I've been doing something a little different with the comic strip medium.
Locally, I've been running for tax collector. While I've been involved in local politics for four-plus years, I'm not particularly well-known in my township. This elected position makes a lot of sense for us, and wraps nicely around the other stuff we're doing, so I went for it...
...and my campaign is a weekly comic strip that's been running in our free weekly paper. It's been running on page 3 with the title "Lee Nordling, Tunkhannock Taxman", and there's a link on the right (where the byline usually goes) to the site at tunktown.com.
It's made some waves, concerned my opponent enough for him to advertise and put out signs for the first time ever, and mostly been a fun way to campaign, a first (I think) in American politics.
The goal of the strips (obviously) has been to get the message across, and it's amazing that people have been reading them all the way through: 60, 70, 80-plus words.
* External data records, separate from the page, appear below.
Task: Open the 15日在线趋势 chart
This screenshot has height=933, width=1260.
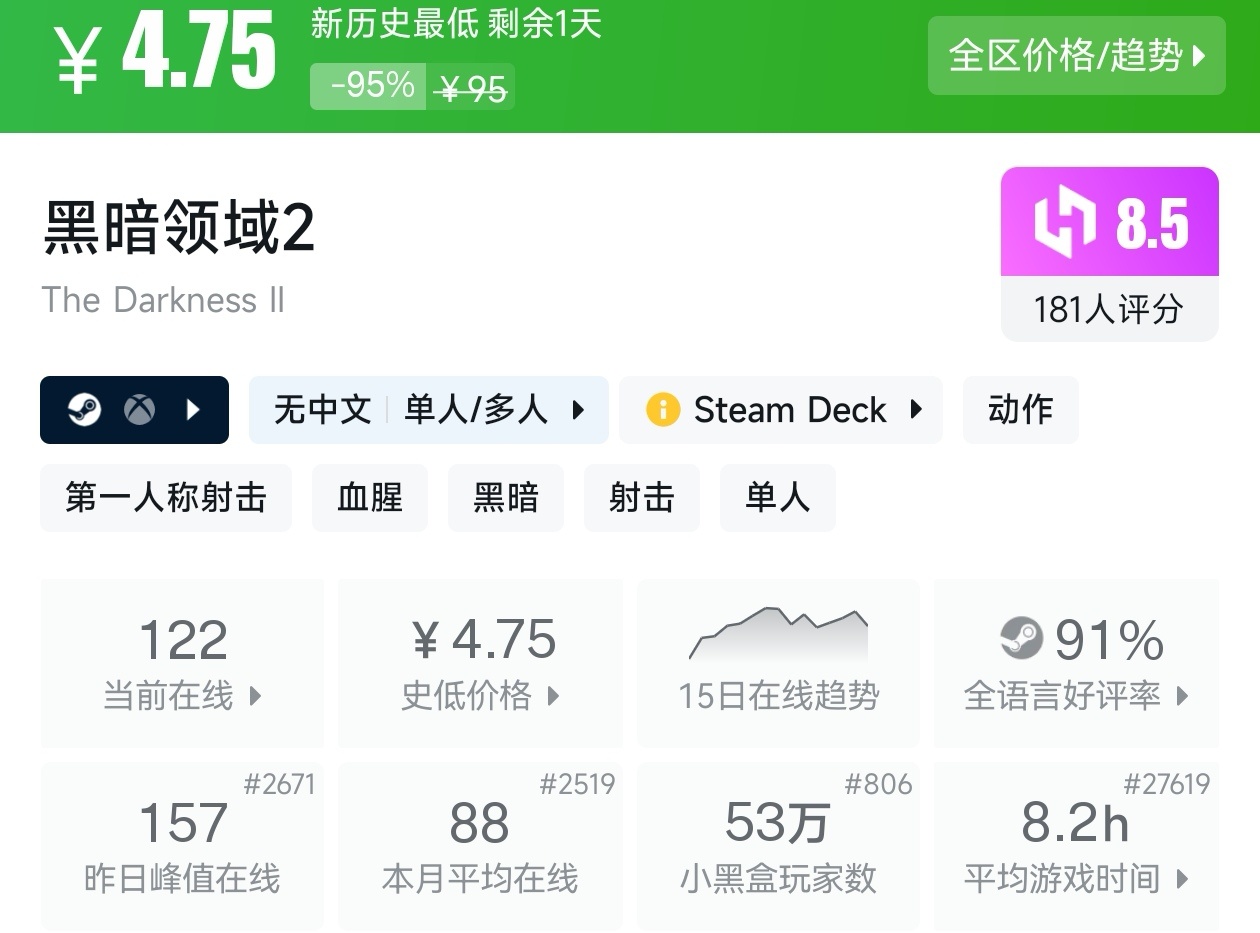Action: [778, 664]
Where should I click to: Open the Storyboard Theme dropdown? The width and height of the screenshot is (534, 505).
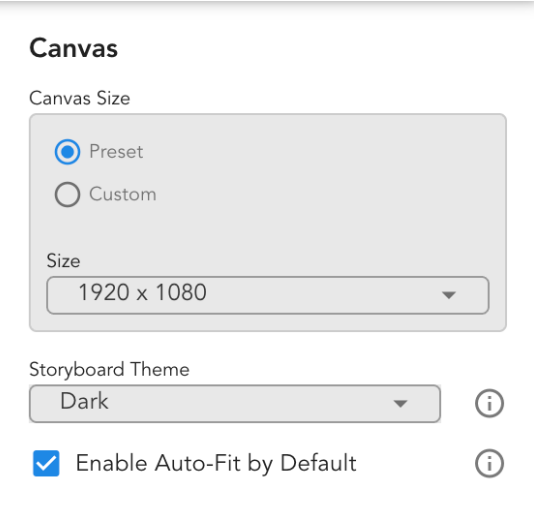click(x=235, y=404)
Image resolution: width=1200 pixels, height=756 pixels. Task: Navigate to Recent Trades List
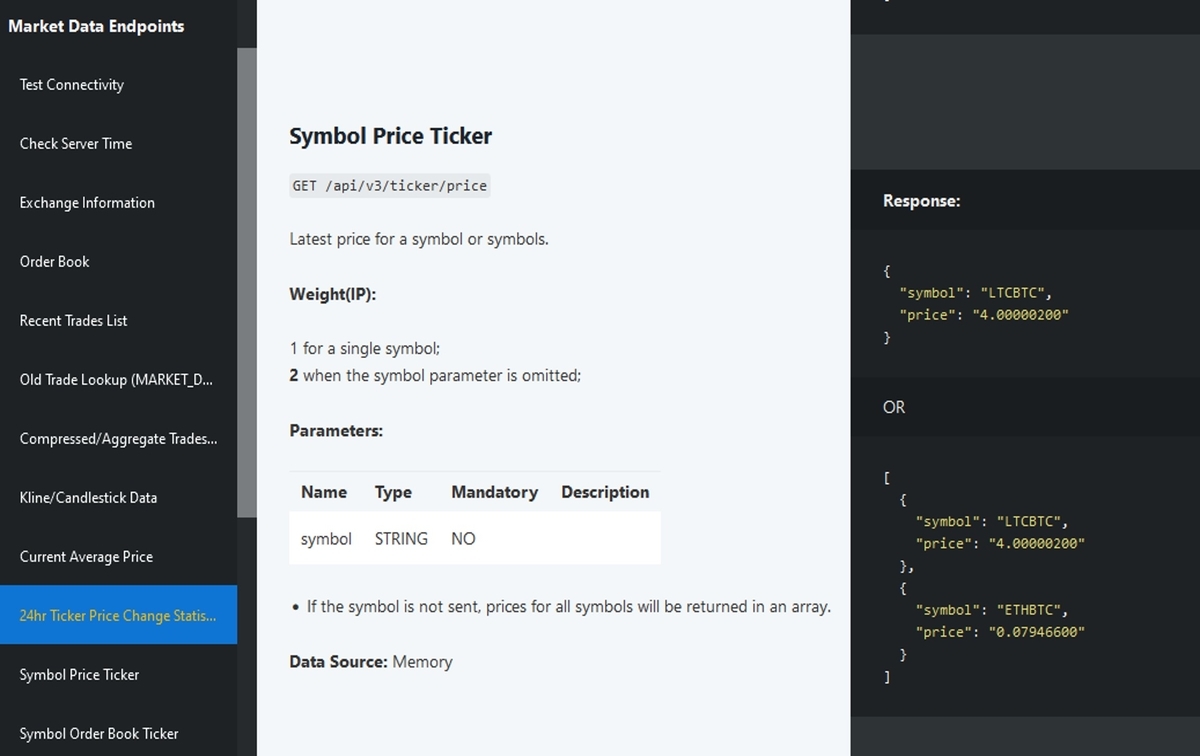(74, 321)
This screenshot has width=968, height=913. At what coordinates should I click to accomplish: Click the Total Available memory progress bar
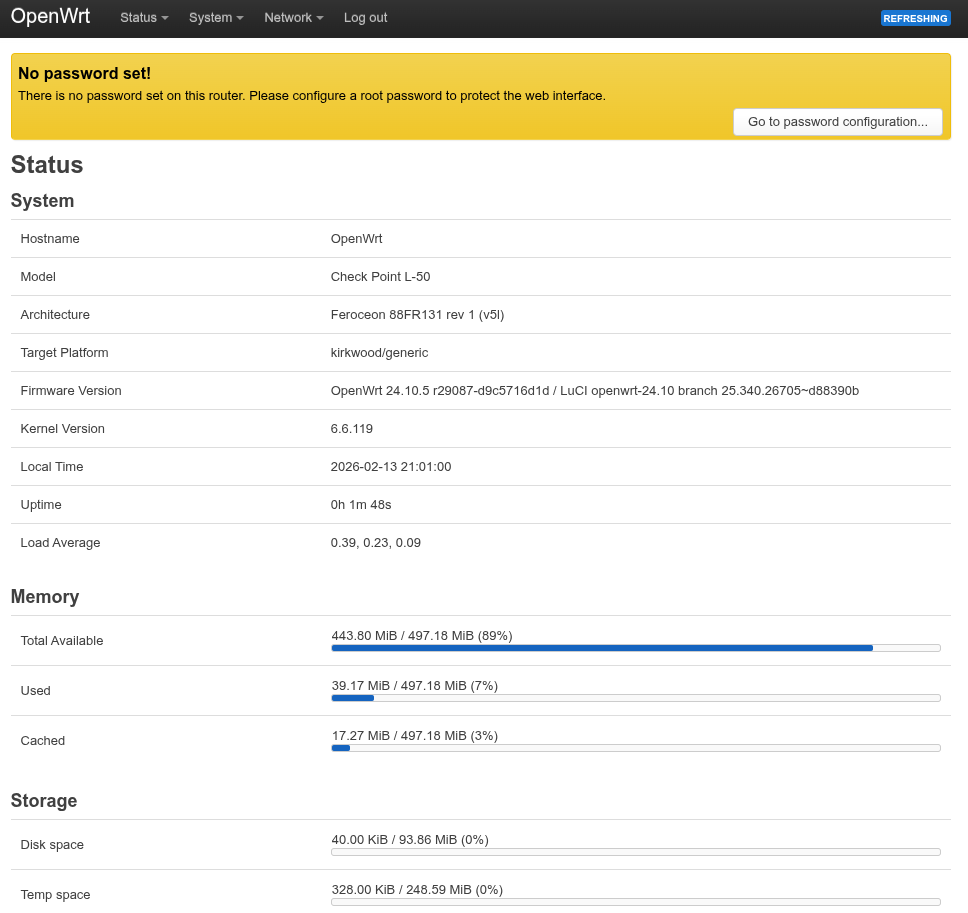[x=635, y=648]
The upside: recognition and a higher profile than any local campaign we've had in the area.
The downside: younger people think it's funny, and older people are not getting it. I've heard/read the word "unprofessional" (attitude/presentation, not comic strip ability), "silly," "mean," lots of stuff from the people who really like the incumbent. I wasn't going to get their votes anyway, but the paper's owner told me he doesn't think "older people get it."
Winning was always a long shot, so I took some advice and "had fun."
And now, with one strip to get drawn and be posted and printed next week before the election, the run will be complete, so I no longer have to monitor the site to see how many people are going to it (locally), and can share this odd story.
There isn't a local person who'd notice I've reused some of the artwork, but everyone of you folks will, so I'll cop to it right now; this was economy-cartooning...but fun never-the-less.